社説

[ロ批判に米反対]和平への「総意」築いて

2025年2月27日 付

 ロシアのウクライナ侵攻開始から4年目に入った。ここへ来て、米国が露骨なロシア寄りの姿勢を見せている。
 国連安全保障理事会(15カ国)に、ロシア批判の表現を避けた「戦闘終結を求める決議」案を提出。米国、ロシア、中国を含む10カ国の賛成で採択された。一方、トランプ米政権の打つ手を警戒する英仏など欧州5カ国は棄権に回った。米ロと欧州の亀裂が深刻だ。
 悲惨な戦いを終わらせようと米国が和平仲介にかじを切るのは歓迎する。だが短絡的な成果を目指すあまり、ロシアに侵略の利得を認めるのではないかと懸念せざるを得ない。国際社会は和平への「総意」を築き直すべきだ。
 ロシアに肩入れする米国の姿勢は、安保理に先立って開かれた国連総会(193カ国)の決議にも反映された。
 ウクライナと欧州連合(EU)加盟国が提出した「ウクライナ領土の保全」と「戦闘停止」を求める決議案に、米国はロシアや北朝鮮と共に反対票を投じたのだ。日本を含む93カ国の賛成多数で採択はされたものの、波紋を広げたのは当然だろう。
 総会では、周到に準備された欧州案とは別に、米国が採決3日前に駆け込みで出してきたもう一つの決議案も採決にかけられた。

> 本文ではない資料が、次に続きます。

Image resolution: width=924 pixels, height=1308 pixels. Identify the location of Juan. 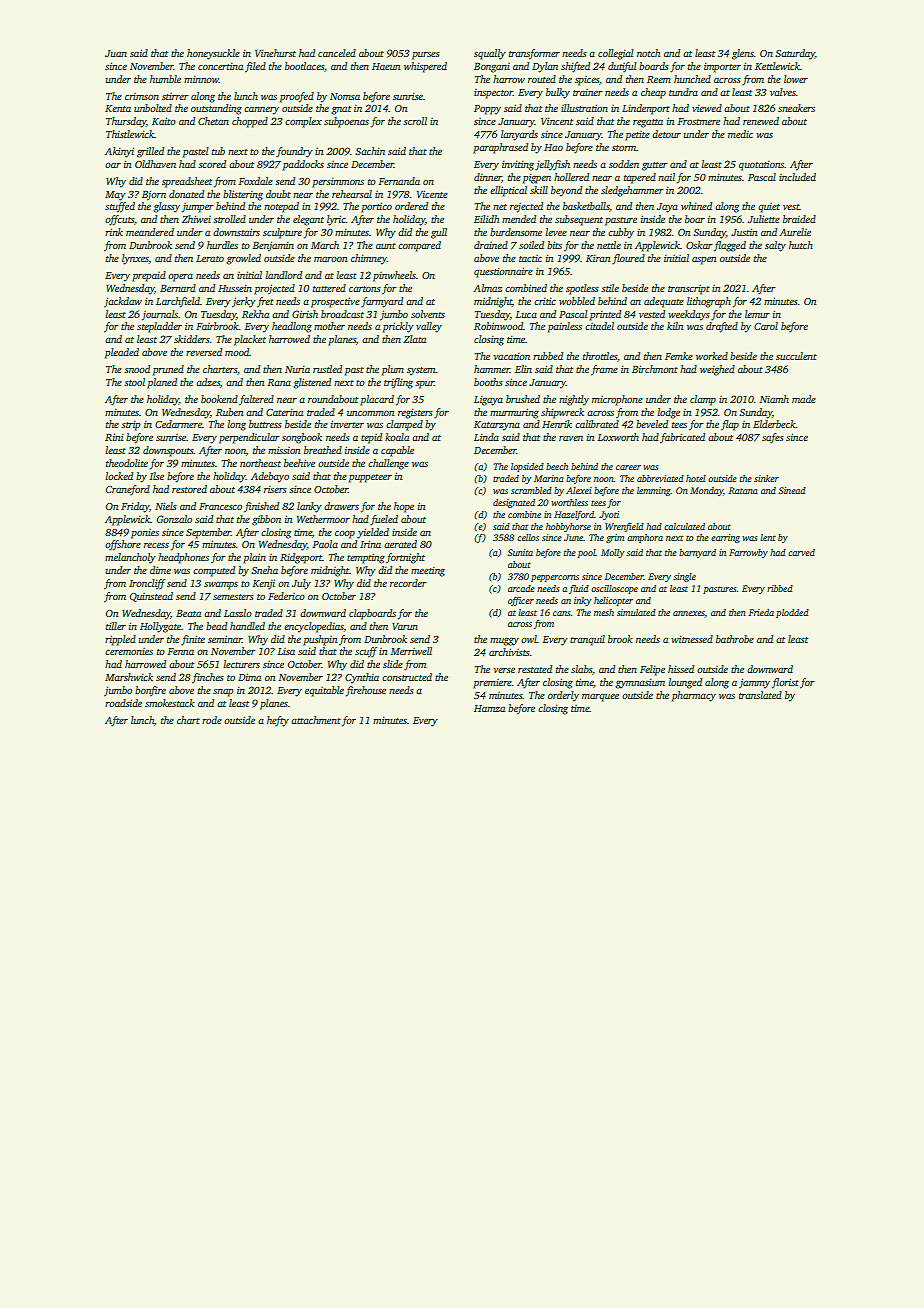
(116, 53).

事前協議で一本化できなかったのは異例のことだ。
 この米国案は「領土保全」に直接言及せず、「侵攻」「侵略」という言葉も用いず「ロシアとウクライナの紛争」にとどめた表現だったため、欧州が反発。「侵攻」などを書き加えた修正案にした上で、採択にこぎ着けた。総会決議に拘束力はないが、「国際社会の総意」は重い。

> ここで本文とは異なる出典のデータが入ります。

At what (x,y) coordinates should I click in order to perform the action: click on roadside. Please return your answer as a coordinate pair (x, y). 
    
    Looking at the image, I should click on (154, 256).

 米国が安保理に出した案も同じ内容で、英仏はやはり修正を求めた。しかしこちらはロシアの拒否権行使などに阻まれ、そのまま採択された。これまで米ロ対立により手詰まり状態だった安保理で、関連決議は初となる。欧州と対ロシアで協力してきたバイデン前米政権からの方針転換が、国連でも強く印象づけられた。
 トランプ米大統領はウクライナに対し、支援の見返りに希少な鉱物資源の供与を求めている。ウクライナ当局は資源に関する合意を結んだ上で、長期的な安全保障への米国関与について交渉を進めたい考えだ。
 ゼレンスキー大統領は近く訪米し、合意文書署名の見通しと報じられる。トランプ氏が「平和維持が必要」と強調するなら、ウクライナの安全を確実に保障する道筋をつける必要がある。
 同時に国際社会は、力による領土獲得は認めない強い意志を改めて確認し、ロシアに攻撃停止と撤退を迫らなければならない。プーチン氏の領土的野心は東欧諸国にも向いているとされる。膨大な人命の犠牲を早く止めなければならない。